Eine Reise zu sich selbst

Voller Stern Voller Stern Voller Stern Voller Stern Leerer Stern
lilli333 Avatar

Von

Maxwell Sim wurde im Alter von 48 Jahren von Frau und Tochter verlassen. Dies stürzte ihn in eine Depression. Er wurde von der Arbeit frei gestellt. Freunde hat er fast keine mehr. Die Mutter ist schon lange tot, der Vater lebt seit über 20 Jahren in Australien. Vater und Sohn haben keine besonders gute Beziehung. Maxwells Frau hatte vor ihrem Auszug noch ein Flugticket nach Australien organisiert, weil sie fand, dass Max sich mit seinem Vater aussöhnen sollte. Die Reise war jedoch in dieser Hinsicht ein Reinfall. Allerdings bittet der Vater ihn, ihm aus seiner Wohnung in England einen Ordner mit selbstverfassten Werken zu schicken. Auf dem Rückflug lernt Max die junge Poppy kennen. Sie gibt ihm die Geschichte von Donald Crowhurst zu lesen. Crowhurst hatte 1968 an einem Segelwettbewerb teilgenommen, war jedoch nie am Ziel angekommen. Als Max sich entscheiden muss, ob er in seine alte Arbeit zurückkehren will, wird ihm von seinem Freund Trevor ein neuer Job angeboten: er soll eine Reise zu den Shetland-Inseln machen und dort ökologisch einwandfreie Zahnbürsten verkaufen. Da ihn in Watford nichts hält, willigt er ein und macht sich auf diese abenteuerliche Reise. Begleitet wird er dabei von den Gedanken an Donald Crowhurst, mit dem er sich immer mehr identifiziert und Emma, seinem Navi. Diesen beiden vertraut er sich an. Mit ihnen spricht er während der Fahrt, es ist ja auch sonst niemand da. Max unterbricht die Reise, um frühere Bekannte und seine Frau und Tochter zu besuchen, was seine Einsamkeit aber nur noch erdrückender macht. Durch diese Begegnungen werden einige Ereignisse aus Max‘ Leben wieder in sein Bewusstsein gerückt, obwohl er sie lieber ganz vergessen würde. In den Unterlagen seines Vaters findet er schließlich wichtige Hinweise über seinen Vater und auch über sich selbst. Und so fügen sich schließlich nach und nach alle Puzzleteile zu einem Ganzen, und es wird Max und dem Leser klar, wie es dazu kam, dass Max so ist wie er ist.

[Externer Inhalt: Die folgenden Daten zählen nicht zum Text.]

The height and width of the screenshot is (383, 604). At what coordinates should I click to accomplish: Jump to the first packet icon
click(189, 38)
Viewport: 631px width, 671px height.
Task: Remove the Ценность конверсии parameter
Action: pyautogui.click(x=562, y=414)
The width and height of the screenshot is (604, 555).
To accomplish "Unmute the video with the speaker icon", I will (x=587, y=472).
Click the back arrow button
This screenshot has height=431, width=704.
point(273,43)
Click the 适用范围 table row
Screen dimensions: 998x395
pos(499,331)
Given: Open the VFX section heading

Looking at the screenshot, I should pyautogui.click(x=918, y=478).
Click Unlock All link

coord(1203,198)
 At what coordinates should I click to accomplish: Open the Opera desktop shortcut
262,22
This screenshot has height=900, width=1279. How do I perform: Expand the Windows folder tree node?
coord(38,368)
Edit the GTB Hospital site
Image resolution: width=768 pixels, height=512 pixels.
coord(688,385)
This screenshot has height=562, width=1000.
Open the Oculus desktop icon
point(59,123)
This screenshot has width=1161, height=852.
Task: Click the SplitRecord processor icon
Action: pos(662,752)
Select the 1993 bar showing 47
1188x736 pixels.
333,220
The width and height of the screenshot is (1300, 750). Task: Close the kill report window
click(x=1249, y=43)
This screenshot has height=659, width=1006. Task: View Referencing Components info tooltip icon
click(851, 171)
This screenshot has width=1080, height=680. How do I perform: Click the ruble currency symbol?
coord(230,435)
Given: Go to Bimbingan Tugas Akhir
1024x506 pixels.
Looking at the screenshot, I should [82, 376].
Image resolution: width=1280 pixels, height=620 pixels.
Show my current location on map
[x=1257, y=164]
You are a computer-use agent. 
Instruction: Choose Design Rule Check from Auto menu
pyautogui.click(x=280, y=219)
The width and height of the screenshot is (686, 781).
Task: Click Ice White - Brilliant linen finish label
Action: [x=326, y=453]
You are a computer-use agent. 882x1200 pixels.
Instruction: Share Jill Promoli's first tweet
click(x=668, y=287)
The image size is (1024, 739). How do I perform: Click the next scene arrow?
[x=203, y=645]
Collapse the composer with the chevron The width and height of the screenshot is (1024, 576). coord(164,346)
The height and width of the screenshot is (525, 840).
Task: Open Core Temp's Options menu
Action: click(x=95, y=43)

Jonathan Coe erzählt die Geschichte von Max als Ich-Erzählung. Eingestreut sind verschiedene Kurzgeschichten in der 3. Person, die für den Verlauf der Handlung sehr wichtig sind. Dabei wird der Leser immer wieder direkt angesprochen, was eine gewisse Distanz herstellt, da klar gemacht wird, dass der Leser außerhalb der Geschichte steht und kein Teil von ihr ist. Das ist auch gut so, sonst würden wir alle selbst in stumpfsinnige Depressionen verfallen, nachdem wir dieses Buch gelesen haben. Die Einsamkeit des Max ist so raumgreifend und so plastisch dargestellt, dass es fast ein bisschen schwer fällt, sich nicht anstecken zu lassen. Dabei kommen auch eine gehörige Portion Ironie, Sarkasmus und stellenweise feiner britischer Humor zum Einsatz, was das Buch trotz des ernsten Themas zu einem Lesevergnügen macht. Es ist kein schnelles Buch, eher ein leises. Es lebt von detaillierten Beschreibungen, nicht von Dialogen. Stellenweise erscheint es ein ganz klein wenig langatmig, aber im Ganzen gesehen ist es eine runde Sache.